Use Amazon Kinesis to collect and process large streams of data records in real time.
You'll create data-processing applications, known as Amazon Kinesis applications. A typical Amazon Kinesis application takes data from data generators called producers and puts it into an Amazon Kinesis stream as data records. These applications can use the Amazon Kinesis Client Library, and they can run on Amazon EC2 instances. The processed records can be sent to dashboards, used to generate alerts, dynamically change pricing and advertising strategies, or send data to a variety of other AWS services. For information about Amazon Kinesis features and pricing, see Amazon Kinesis.
For more information about AWS big data solutions, see Big Data.
You can use Amazon Kinesis for rapid and continuous data intake and aggregation. The type of data used includes IT infrastructure log data, application logs, social media, market data feeds, and web clickstream data. Because the response time for the data intake and processing is in real time, the processing is typically lightweight.
The following are typical scenarios for using Amazon Kinesis:
You can have producers push data directly into a stream. For example, push system and application logs and they'll be available for processing in seconds. This prevents the log data from being lost if the front end or application server fails. Amazon Kinesis provides accelerated data feed intake because you don't batch the data on the servers before you submit it for intake.
You can use data collected into Amazon Kinesis for simple data analysis and reporting in real time. For example, your data-processing application can work on metrics and reporting for system and application logs as the data is streaming in, rather than wait to receive batches of data.
This combines the power of parallel processing with the value of real-time data. For example, process website clickstreams in real time, and then analyze site usability engagement using multiple different Amazon Kinesis applications running in parallel.

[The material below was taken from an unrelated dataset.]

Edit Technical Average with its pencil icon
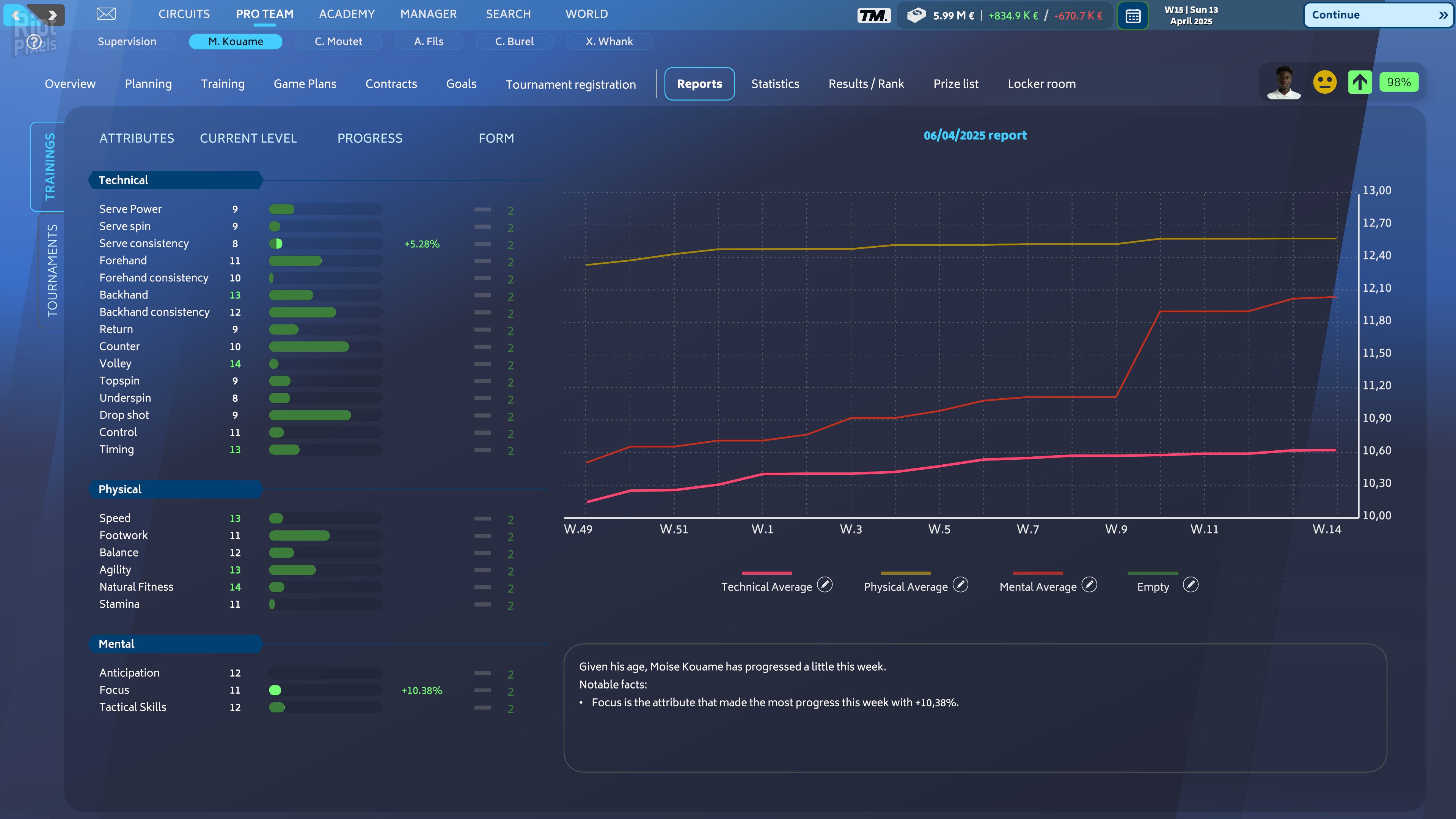The image size is (1456, 819). coord(824,585)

You can create Directed Acyclic Graphs (DAGs) of Amazon Kinesis applications and data streams. This typically involves putting data from multiple Amazon Kinesis applications into another stream for downstream processing by a different Amazon Kinesis application.

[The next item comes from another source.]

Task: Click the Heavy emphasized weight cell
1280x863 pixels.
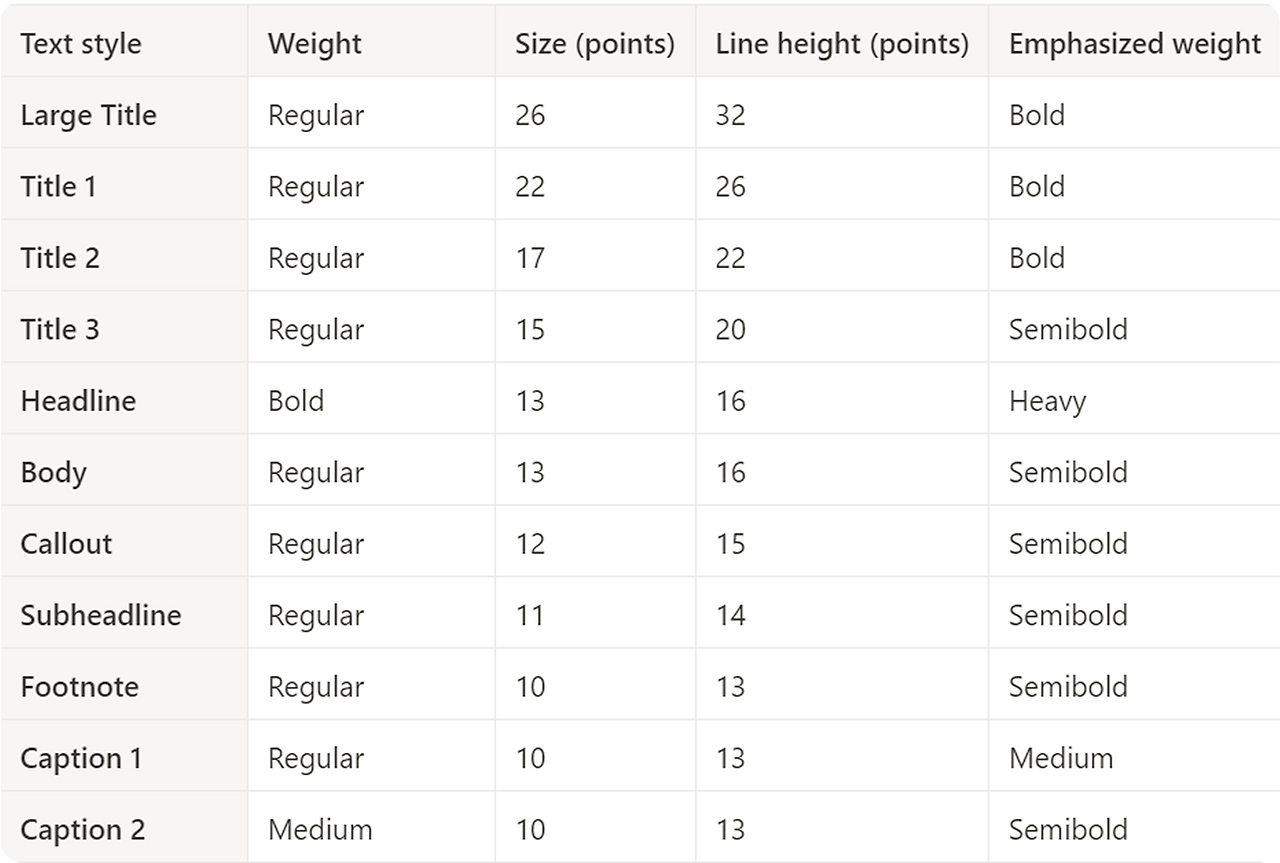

While you can use Amazon Kinesis to solve a variety of streaming data problems, a common use is the real-time aggregation of data followed by loading the aggregate data into a data warehouse or map-reduce cluster.
Data is put into Amazon Kinesis streams, which ensures durability and elasticity. The delay between the time a record is put into the stream and the time it can be retrieved (put-to-get delay) is typically less than 1 second — in other words, an Amazon Kinesis application can start consuming the data from the stream almost immediately after the data is added. The managed service aspect of Amazon Kinesis relieves you of the operational burden of creating and running a data intake pipeline. You can create streaming map-reduce type applications, and the elasticity of Amazon Kinesis enables you to scale the stream up or down, so that you never lose data records prior to their expiration.

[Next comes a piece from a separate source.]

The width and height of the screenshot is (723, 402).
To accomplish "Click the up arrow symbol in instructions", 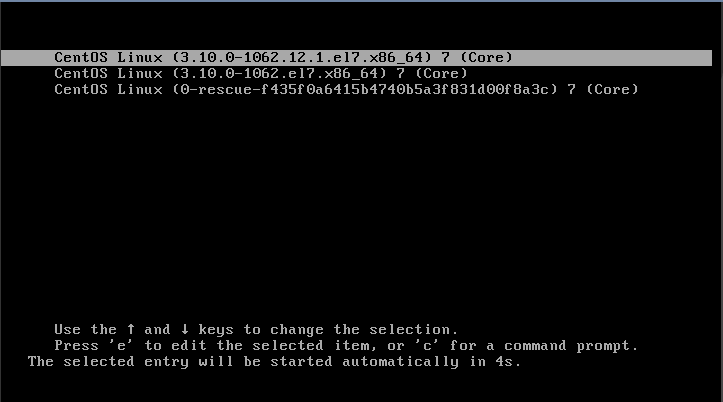I will click(131, 329).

Multiple Amazon Kinesis applications can consume data from a stream, so that multiple actions, like archiving and processing, can take place concurrently and independently. For example, two applications can read data from the same stream. The first application calculates running aggregates and updates a DynamoDB table, and the second application compresses and archives data to a data store like Amazon S3. The DynamoDB table with running aggregates is then read by a dashboard for up-to-the-minute reports.
The Amazon Kinesis Client Library enables fault-tolerant consumption of data from streams and provides scaling support for Amazon Kinesis applications.
For examples of how to use Amazon EMR clusters to read and process Amazon Kinesis streams directly, see Analyze Amazon Kinesis Data in the Amazon Elastic MapReduce Developer Guide.